あんむらにて、殿下が御来訪なされたと聞き及びました」

「ああ、そこには蔡晟伯たちの偽者がいた。本物はずっと、あそこにはいなかったらしい。当時は史俊も少なからず関わったが、何か知らぬか?」


 すると、史俊がうつむいてかぶりを振りながら、長く息を吐いたのがわかった。


「いえ、当時の私は職務上遠方へ赴くこともできませんでしたので、後は人に託すしかありませんでした。お恥ずかしながら、蔡家の者たちは今もあそこにいるものだとばかり……。先日までは何も知らずにおりました。その蔡家の者たちですが――」

「居場所はわかっている。姜の里にいるそうだ」


 黎基が言うと、欣史俊は肩を震わせた。思わず顔を上げてしまい、それから慌ててまた頭を垂れる。

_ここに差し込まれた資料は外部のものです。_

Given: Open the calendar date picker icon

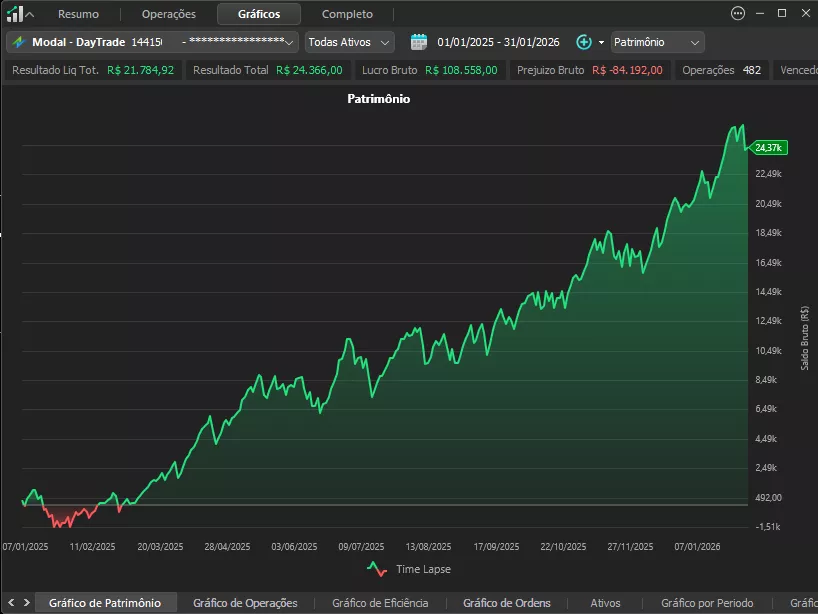Looking at the screenshot, I should click(x=418, y=42).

「そのような近場におりましたか。あの偽者たちが申すには、蔡家の長男に頼まれたのだそうです。自分たちはここに留まる気はない故に、銀子も家も好きにすればいいから、自分たちの名で代わってここで暮らしてくれと……」


 それはやはり、父を死に追いやった黎基の世話にはなりたくなかったということか。名を出して送金していたわけではないが、こんなことをする相手は他に思い浮かばなかったのだろう。


 黎基が傷ついた顔をして見えたのかもしれない。

 史俊が労わるように柔らかく言う。


「しかし、あの一家は罪人の身内です。見つかれば一家もろとも連座するところを殿下の温情によって救われたのでございます。むらを出るなという言いつけに背き、勝手に出奔した責は当人たちにあります。己の立場を弁えぬ所業は、到底庇いだてできません」


 罰するのか、彼を。今さら――。

 その時、展可はどうするだろう。愛しい男を里から連れ去り、処罰する黎基を憎むだろうか。


 暗い感情に流されかけ、黎基はハッとした。

 晟伯には、ありもしない父の罪で苦しみを味わわせたのだ。詫びる気持ちはあれど、恨んでなどいないはず。


 そのつもりが、展可が絡んだことによって歪んでしまったのも事実だ。

 晟伯の行いの些細なことが、とてつもない罪のように思えてしまう。


 どうして勝手にむらを飛び出したりしたのだ。そうでなければ、黎基はもっと容易く赦しを与えることができたのに。

 ――何より、そうしていれば、晟伯と展可が出会うこともなかったはずなのに。


「……一度、彼らには会いに行く。詳しい話は彼から聞こう」


 やっとの思いでそれを言った。

 しかし、史俊は心配そうに黎基を見遣った。


「蔡晟伯にはお気をつけくださいませ。彼は嘘をつきます。……まだ少年の頃、小生は蔡家に彼の父を迎えに何度も足を運びましたが、もっともらしい顔をして小さな嘘をつくのです。一見大人しく真面目な少年なので信じてしまうのですが、大人が騙されるのを楽しんでいた節がございました」


 そうだろうか。

 晟伯が嘘つきだなどとは感じたことがなかった。けれどそれは、九歳の幼子の判断である。六つほど年上ともなれば大人とそう変わりなく感じられたのだ。落ち着いていて立派に見えた。


 しかし、史俊は子供の黎基とは違う側面からものを見て晟伯が嘘つきな少年だと判じたのか。


 ――晟伯が嘘つきだと言われて、ほっとしている自分がいた。

 そんなことはないと、自分が見て感じたことをどうして信じようとしないのか。


 まるで、晟伯に欠点があることを喜んでいるようだ。展可が選ぶ男が、到底敵わない相手ではないと思えて安堵している。


 彼女を手に入れたい気持ちよりも自尊心の方が強いのか。皇族でありながら、ただの医者に太刀打ちできないと示される方が苦しいのか。


 くだらない。けれど、つらい。


「そうか。気をつけよう」


 ポツリ、とそれだけつぶやく。

 史俊は、ははっ、と畏まった。


「小生もお供致します」


 白髪の目立つ、その頭を眺めながら黎基はぼんやりと考える。

 史俊は黎基が物心つく前から世話をしてくれていた女官の弟なのだ。それはそれは優しい女官で、黎基をとても可愛がってくれた。


 彼女は病で職を辞したが、史俊は時折懐かしく姉の話をしてくれるので、幼い黎基はそれを嬉しく思っていた。だから、天河離宮に彼が来てくれて心強かった。


 ――この時、昭甫がいつも以上に渋い顔をしていた。

 思えば、昭甫が史俊と顔を合わせたことはなかったかもしれない。人嫌いな昭甫だから、見ず知らずの官人に会って愛想を振り撒くことはない。だから出世できなかったのだ。

 それにしても、無礼なほどの仏頂面だった。